Chapter: Virtualization and Cloud Performance
Detailed performance analysis is a complex process, but the goal is very simple: to identify the root cause of a problem. Toward this end, we proceed in an orderly, step-by-step manner to home in on the fault domain containing the root cause. Since this chapter is specifically about virtualization and cloud computing, we’ll discuss how those two domains affect this process. But first let’s examine the high-level flow of a root-cause analysis.
We begin with a typical problem, slow application response time, then in step-by-step fashion, we’ll narrow down the possibilities:
While this flow might be slightly different in your environment, it can be applied to any system, cloud-based included, though with an important caveat: virtual systems suffer the time-keeping problem triggered by VM suspensions, which can cause us to identify the wrong tier as problematic. Thus, whenever we look at response or communication times, we must measure real time (as opposed to apparent time). We can achieve this either via virtualization-aware timers in the VM or by measuring response time outside the VM in a system that is not itself affected (e.g., an appliance).
If inter-tier time is rising, it can be due to an increased number of transactions or an over-utilization of the underlying network infrastructure. (Better pay a friendly visit to the administrator if the latter is the case.)
If instead we’ve identified a single problematic tier, our first step is to check for excessive VM suspensions. We can do this by looking at the reported steal time and correlating it with our transactions on a time basis. If the granularity of our measure is sufficiently fine, we can know that a specific transaction, or even method, was suspended. With insufficient granularity we know only that a transaction might have been suspended. For example, if transactions complete in one second but our granularity is measuring 20-second intervals (the default interval of VMware’s vCenter), we can’t be certain of our results. Finer granularity leads to greater certainty.
Note that in a given virtual system we will always see some steal time, but it should not be high. It should be similar in amount to a garbage collection: a few milliseconds per 20-second cycle.
Next we analyze the tier itself for method-level hot spots. Here we face some familiar problems:
This seeming conundrum has two possible solutions:
Figure 7.8: This hot spot graphic shows how much the VM suspension contributed to the transaction response time. We can use this to ignore the suspended area in our analysis.
We’re finally at the point where we’ve isolated a particular code area, service call, or method as the likely root cause. Now we figure out why it is slow. The most common cause is too much CPU consumption. Since we’re talking about virtual environments, we must ask again if the reported CPU time can be trusted. Surprisingly, the answer is yes, mostly.
Most hypervisors handle steal time in a way that minimizes CPU impact in any of the user processes. This means that average CPU consumption for a transaction measured in CPU time will be fairly accurate. (Remember that this is not true for CPU utilization.) If we see a consistent increase in this measure, we can trust it to mean that the application code is really consuming more CPU time.

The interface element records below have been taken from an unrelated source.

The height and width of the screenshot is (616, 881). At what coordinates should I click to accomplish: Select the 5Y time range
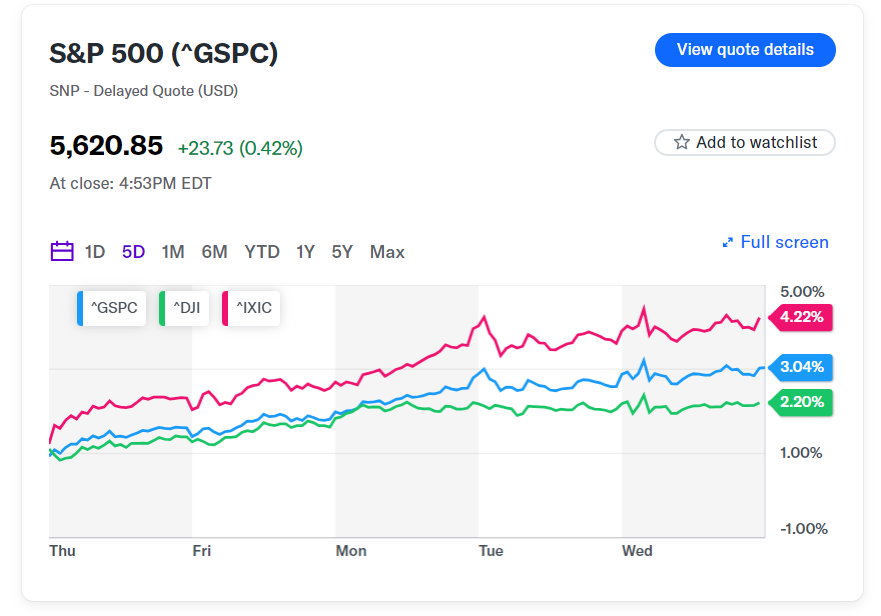click(342, 252)
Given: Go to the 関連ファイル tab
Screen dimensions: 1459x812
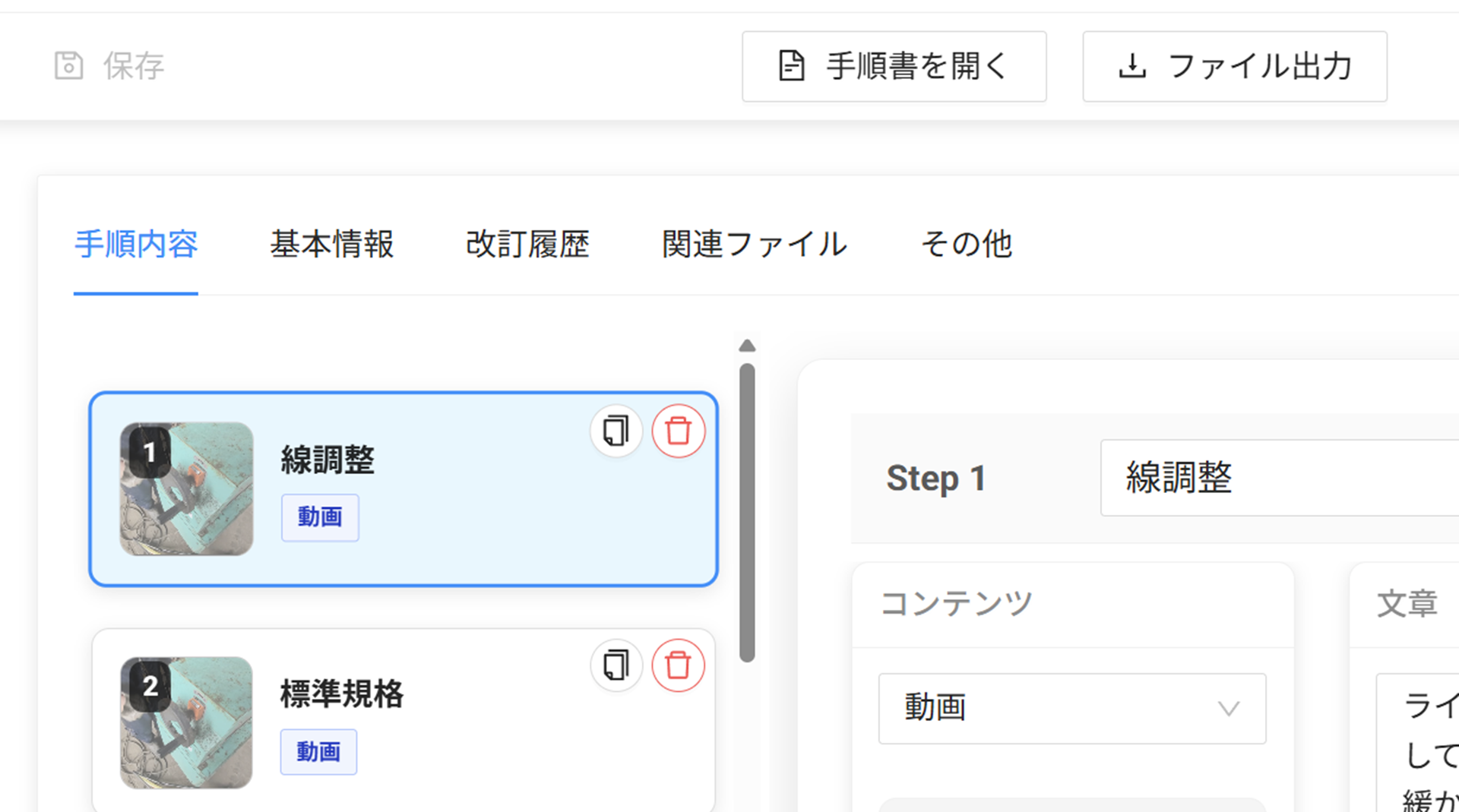Looking at the screenshot, I should (754, 245).
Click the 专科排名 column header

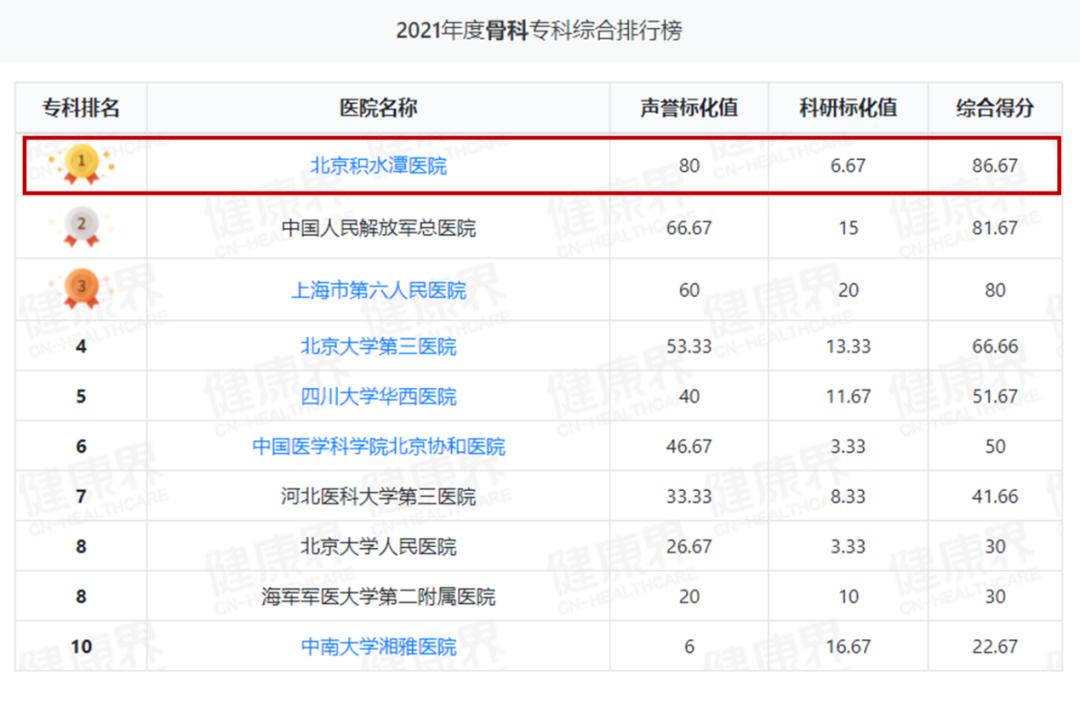80,107
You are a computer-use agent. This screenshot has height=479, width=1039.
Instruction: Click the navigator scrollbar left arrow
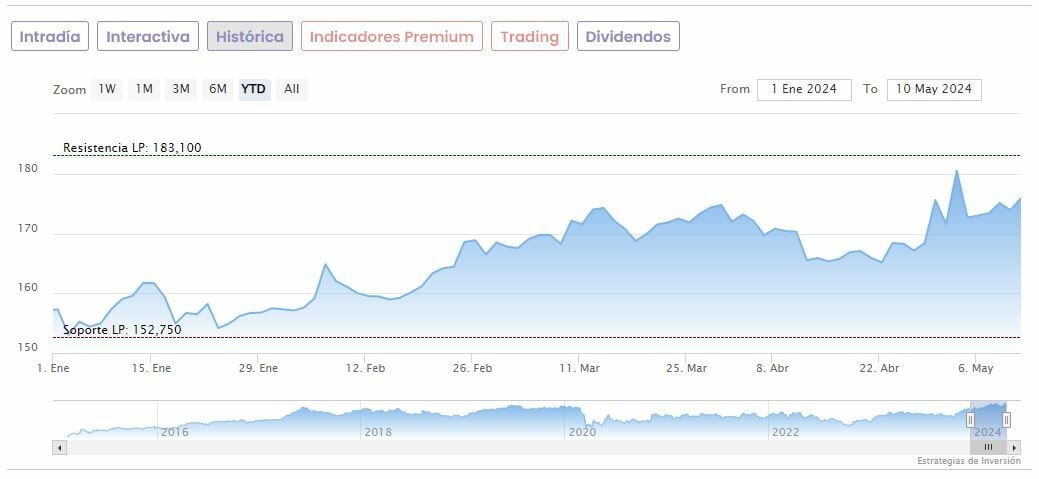(x=59, y=448)
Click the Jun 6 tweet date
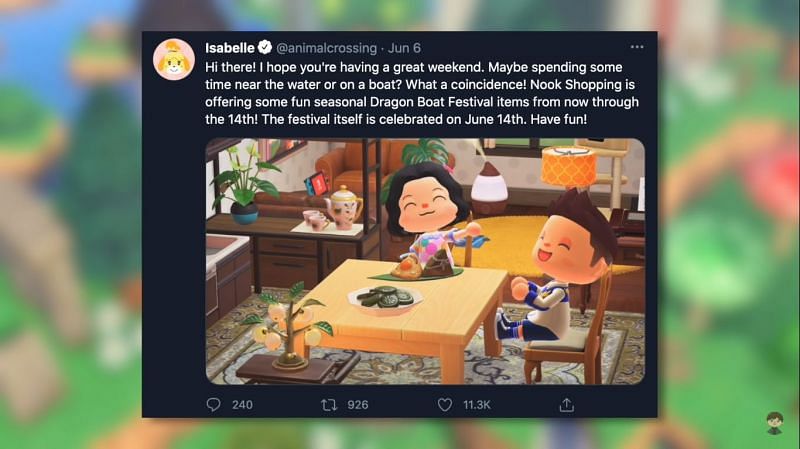The width and height of the screenshot is (800, 449). click(x=404, y=48)
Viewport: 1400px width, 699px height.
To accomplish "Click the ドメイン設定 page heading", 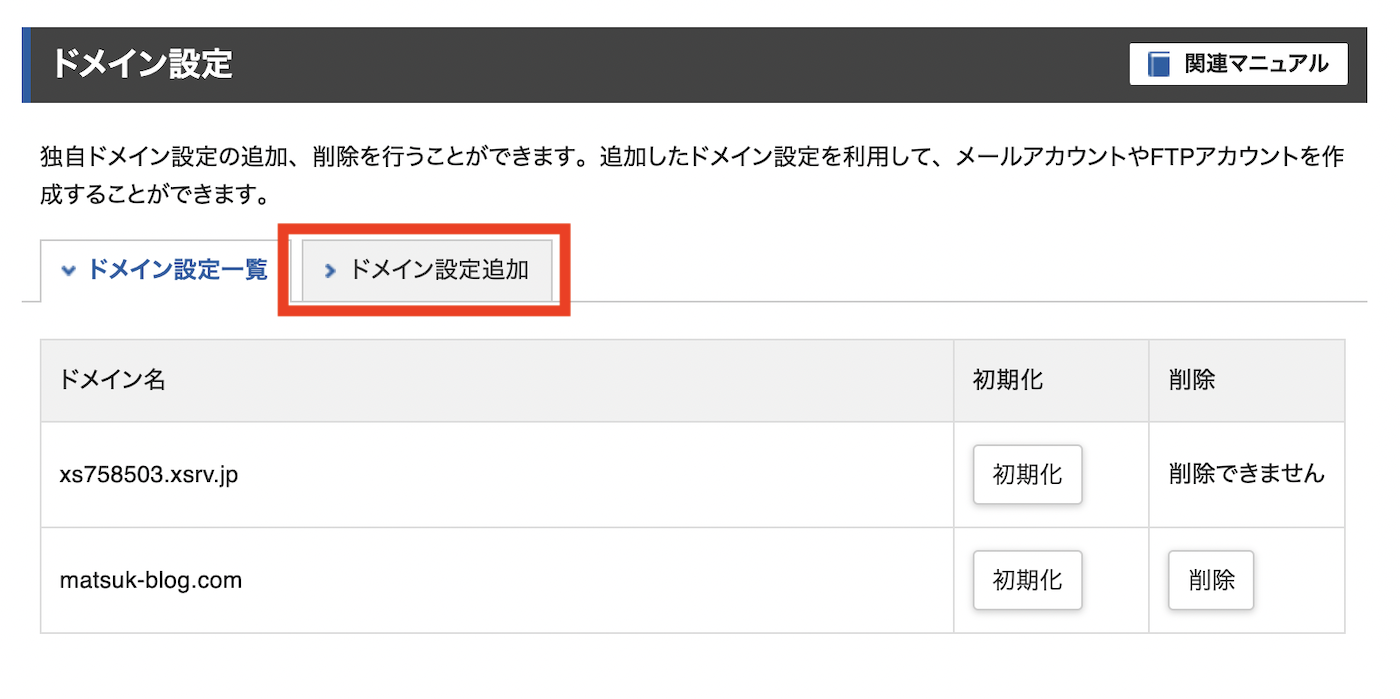I will (x=141, y=65).
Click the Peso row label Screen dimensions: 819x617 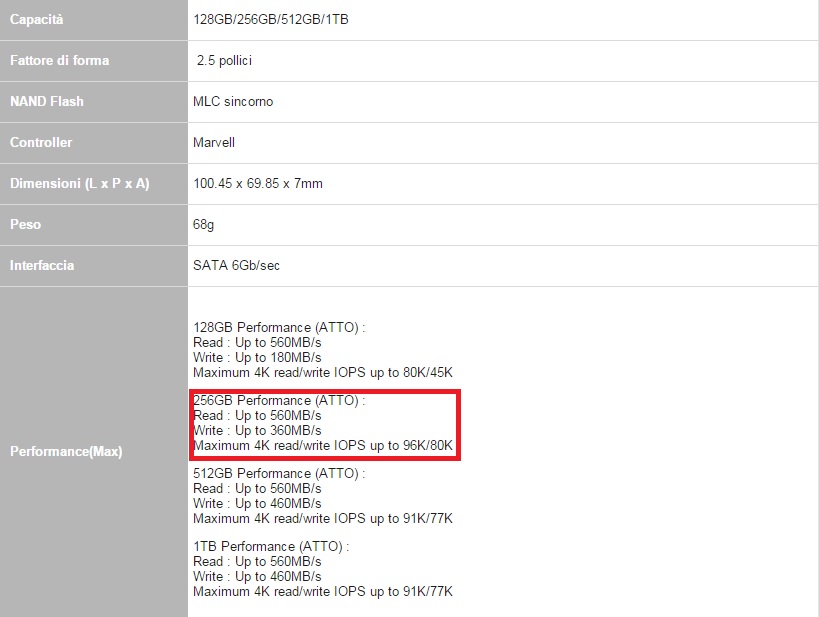point(25,224)
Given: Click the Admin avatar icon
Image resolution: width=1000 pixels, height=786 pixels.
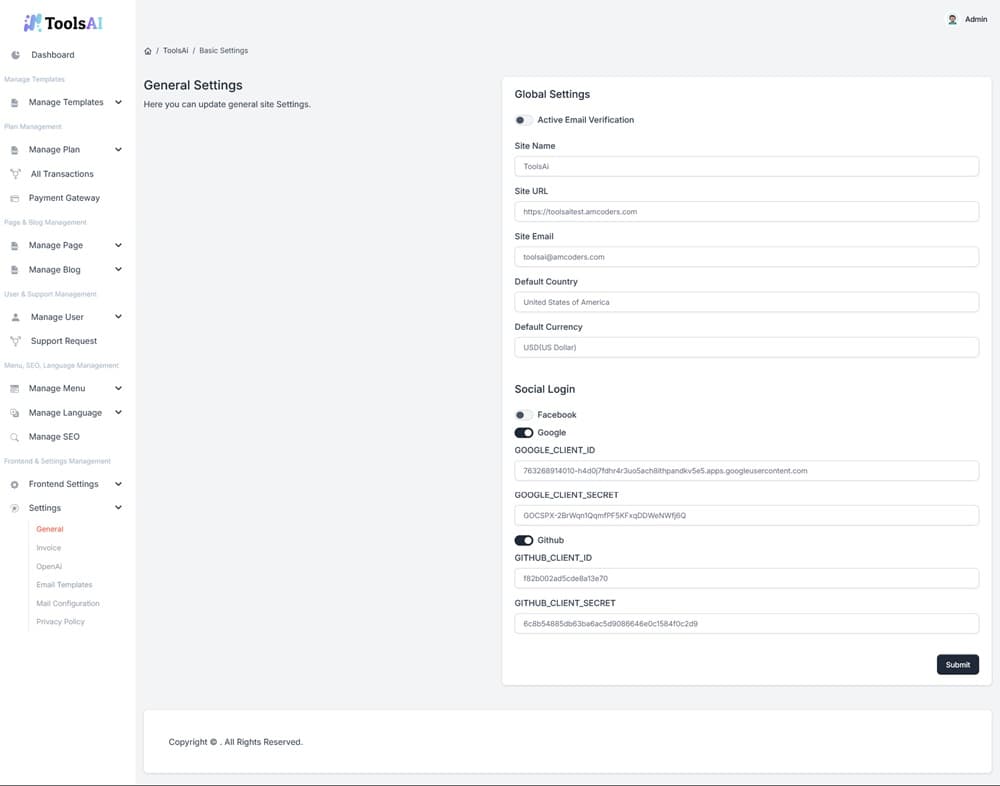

The reverse is also true. If the time of our transaction increases in a specific part of the application (as opposed to all over the place) and cannot be attributed to CPU, sync, steal, wait, or garbage-collection time, then it must be attribute to increased latency in the virtualization layer. But we needn’t just guess.
We know which methods in our application access the network or the disk. By using virtualization-aware timers for these access I/O points, we know that when these measured times increase, there is either a genuine latency issue or a suspension. Either way, the next step is to look at the virtualization layer for answers and speak with the administrator about solutions.
That’s nearly all there is to it. As already mentioned, there is a major difference in goals when doing performance management in private vs. public clouds. There are also technical differences in the performance analysis. That brings us to the next topic.
In addition to the performance issues we face with any virtualized environment, clouds present a couple of unique problems.
First, a VM might move or be retired at any point. To analyze performance issues after the fact, which is usually the case, we need to reconstruct the flow of a transaction across its VMs, including information on the original physical hosts. We need the physical host not because we need to analyze its utilization per se, but because we need to know about other VMs running on the same host. How many and which other VMs are running on the same host as ours can change at any time, and thus the applications that can impact ours can change any time. Without this knowledge, we might know that we’re not getting enough resources, but not why! Root-cause analysis is all about understanding the why.
Here we have the fundamental difference between public and private clouds. In a private cloud I can have the visibility required to analyze the real underlying root cause; in a public cloud I do not!
In a public cloud we do not have visibility into the host layer; therefore we cannot make the correlation between host and guest problems. Although other applications (including other companies’) can have an impact on ours, we cannot identify these as the root cause. This is also where performance analysis, or rather fixing performance problems, is different from a normal virtual environment or private cloud.
When the application is not the root of a performance issue, and we’ve confirmed increased latency at the virtualization layer, then we know that a direct fix won’t work. Chances are the problem stems from over-utilization or hardware degradation, but we can’t know for sure. We have two options:
Both actions can be set to run automatically in a cloud environment. Deciding which of the two approaches to take depends on what works best for your application.
With a public cloud, we have not only less visibility into the environment, but also less control. Third-party services, such as load balancers and databases, are part of the package. So it’s important to have proper fault-domain identification on a business-transaction level. We can measure calls to cloud and third-party services from within the application. By monitoring our application at this level, we maintain the control we might otherwise have lost to the cloud. Calls to cloud and third party services need to be measured with virtualization-aware timers to allow accurate fault domain isolation (Figure 7.9).
Figure 7.9: Monitoring the response time of service calls is essential in a cloud environment.
Our course of action depends on the service and our contract, and this dependence on the third-party provider is often the major tradeoff when using a public cloud.
Even more important than the technical differences in performance analysis for public and private clouds is the question of why we analyze performance and then what to optimize for!
In a private cloud (or physical datacenter) we optimize first to achieve our application goals (service-level agreements, or SLAs), and next to save resources so that we can delay buying new hardware as long as possible.
In a public cloud this is less of an issue, as we pay for hardware only when we use it. We can even give back what we’re not using during off-peak hours to avoid additional charges. Consequently, we needn’t optimize resource usage directly, but rather in relation to cost efficiency. Cost in a public cloud depends not only on the number of instances, but also on the number of I/O requests, amount of traffic, number of service calls, and other services. Reducing the number of I/O requests might considerably lower the cost per transaction while not necessarily lowering the number of instances we have in use.
This has important implications for application performance management. Once the application goals (response time, throughput, SLA) are met, we bypass resource efficiency and go directly after cost efficiency!